FIGURE 6. (A) The distribution of COVID-19 spreading obeys a power law vs. the number of cases per capita as shown in this log-log plot. (B). Simulation of average number of infections in a random network of 500 actors and 5% infection rate shows that number of infections increases with density of network links.

Similar power law relationship exists for individual states at one extreme and at a global level at the other extreme. The exponents of the power laws obtained for all countries of the globe, the US, and Texas are summarized in Table 3. This means that size of the epidemic is unpredictable but not random. N varies according to a long-tailed distribution.

TABLE 3

TABLE 3. Distribution of cases per capita obey power laws.

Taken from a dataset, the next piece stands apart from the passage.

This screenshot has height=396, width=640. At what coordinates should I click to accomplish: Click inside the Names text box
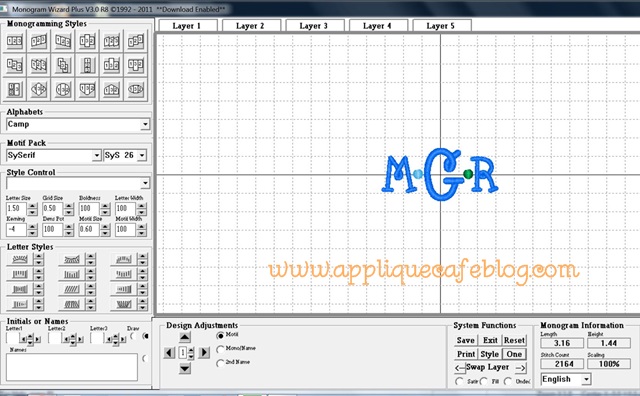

Note that if cases per capita determined N alone, the curve in Figure 6 would not fit a power law—the frequency distribution would be a flat line with a slope of zero, assuming infections per capita are constant. The fact that N is distributed according to a power law indicates that public sentiment, different policies in different regions, and different social structures all play a role in determining N. It also suggests that N is an unpredictable parameter.

Next, we examine the impact of size of social group with random contacts on number of infections by simulating random networks with 500 nodes and varying densities. We define density as the average number of connections per node. That is, we vary the number of random links from 1,000 to 24,000 and run 10,000 simulations each to arrive at an average number infected assuming an infection rate of 5%. See Algorithm 1.

The results are shown in Figure 6(b) indicating an increasing number of infections as the density increases, as expected. Social distancing and small crowds are effective counter measures to infection. Alternatively, increasing density has the same effect as increasing the infection rate. The more contact people make, the more likely it is that they will become infected. The simulation merely quantifies common sense.

Impact of Mobility

Most populations of the countries of the world are fluid—they are in constant motion. We can study this by analyzing transportation networks and their weak ties to other regions. Transportation networks link population clusters together to form larger “mega-clusters” of people susceptible to disease. Transportation networks introduce time delays and surges into the model.

Consider two transportation networks–—the global commercial airline network called Openflight² and a regional network such as the Los Angeles Metro commuter system. Openflight contains 3,425 airport nodes and 19,256 unique routes connecting the airports. It is extremely interconnected with a cluster coefficient of 0.48. The LA Metro network, in contrast, contains 117 stations connected by 127 railroads, with a cluster coefficient of 0.018. Openflight is “bushy,” whereas LA Metro is “branchy,” so we expect them to transmit viruses differently from one another. These networks are shown in Figure 7. Bushy vs. branchy networks are more formally defined as small diameter large spectral radius (bushy) vs. large diameter small spectral radius (branchy). Scale-free networks are extremely bushy with relatively large spectral radius.

FIGURE 7

FIGURE 7. Two contrasting transportation networks: (a) the Openflight network with 3,425 airports and the LA Metro with 117 stations. Infection rate v = 50%. (A). Openflight network in Wuhan, China. (B). LA Metro network in Union Station in downtown Los Angeles. (C). Distribution of nodes across levels differs greatly for bushy Openflight vs. branchy LA Metro. This has a direct impact on the size and duration of epidemics.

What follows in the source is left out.